GROWING FRUIT CROPS IN CONTAINERS
Jeffrey G. Williamson 2
People frequently want to grow some types of fruit trees in containers, because of poor soil, improper climate, or lack of sufficient space. Fortunately, a wide variety of fruit crops can be grown in containers with some degree of success. However, such plants will rarely be as attractive or grow and fruit as well as those grown under optimal conditions in the ground.
One of the principal reasons for growing fruit plants in containers is portability. Thus, tropical and subtropical fruits can be grown in containers in areas where freezes might occur. The size and mobility of the containers allows the plants to be moved indoors during periods of damaging temperatures.

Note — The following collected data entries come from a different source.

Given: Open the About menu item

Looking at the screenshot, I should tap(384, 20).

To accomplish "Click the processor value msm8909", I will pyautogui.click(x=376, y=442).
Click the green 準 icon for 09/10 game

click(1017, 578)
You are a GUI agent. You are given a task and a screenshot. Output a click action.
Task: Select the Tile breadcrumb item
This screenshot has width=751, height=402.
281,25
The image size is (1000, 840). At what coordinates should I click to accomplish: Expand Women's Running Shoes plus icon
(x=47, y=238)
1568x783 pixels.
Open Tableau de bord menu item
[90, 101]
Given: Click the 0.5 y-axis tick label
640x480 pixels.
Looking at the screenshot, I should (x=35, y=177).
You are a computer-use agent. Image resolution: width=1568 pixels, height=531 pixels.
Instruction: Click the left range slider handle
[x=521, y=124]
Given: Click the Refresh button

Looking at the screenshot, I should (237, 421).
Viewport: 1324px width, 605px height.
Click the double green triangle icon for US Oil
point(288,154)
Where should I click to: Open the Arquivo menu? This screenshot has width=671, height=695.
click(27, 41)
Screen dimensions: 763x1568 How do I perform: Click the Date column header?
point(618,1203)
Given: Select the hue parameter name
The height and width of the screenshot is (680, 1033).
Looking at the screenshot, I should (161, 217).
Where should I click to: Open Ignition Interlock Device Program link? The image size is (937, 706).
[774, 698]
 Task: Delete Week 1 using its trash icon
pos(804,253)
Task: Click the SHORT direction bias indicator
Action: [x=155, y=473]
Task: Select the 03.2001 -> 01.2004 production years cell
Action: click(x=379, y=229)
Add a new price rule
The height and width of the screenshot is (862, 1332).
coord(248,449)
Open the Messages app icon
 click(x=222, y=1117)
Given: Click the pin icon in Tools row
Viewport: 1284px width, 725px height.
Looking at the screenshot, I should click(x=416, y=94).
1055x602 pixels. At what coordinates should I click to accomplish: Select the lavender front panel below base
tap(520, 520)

This does not mean, however, that temperate zone fruits can be produced in subtropical areas, because these fruit trees require a certain amount of cold weather each winter in order to grow properly and produce fruit.
Many fruits which can be successfully grown in containers are listed in Table 1. It is by no means complete, as most fruit trees could be grown in containers if the size of the container were not a problem. Most will produce some fruit if given proper care.
Containers may be plastic, metal, clay, ceramic, wood, or any others normally available at nurseries and garden supply stores. Used whiskey barrels cut in half are excellent, or wooden boxes may be built to order. The container should have adequate holes at the bottom for drainage of excess water.
The drainage holes of the container may be covered with pieces of screen mesh to prevent the soil from washing out. A (1–2 in) layer of gravel should be placed in the bottom of the container to facilitate drainage.
Most commercial potting soils should be suitable for growing fruit trees. However, a mixture of 1 part sand, 1 part peat, and 1 part bark or perlite will also serve quite well. The potting medium should be loose enough to permit adequate but not excessive drainage.
Examine the root system of the plant. If it is pot-bound or has experienced severe root crowding in its previous container, judiciously prune some of the larger roots and loosen others to facilitate root proliferation in the new container.
The container should be partially filled with soil (large containers should be filled at the site where they are expected to remain). Place the plant in the partially-filled container of soil to its correct planting depth which is the depth at which the plant was previously grown. The final soil surface should be 1–4 in. below the rim of the container, in direct proportion to container size, to allow for watering.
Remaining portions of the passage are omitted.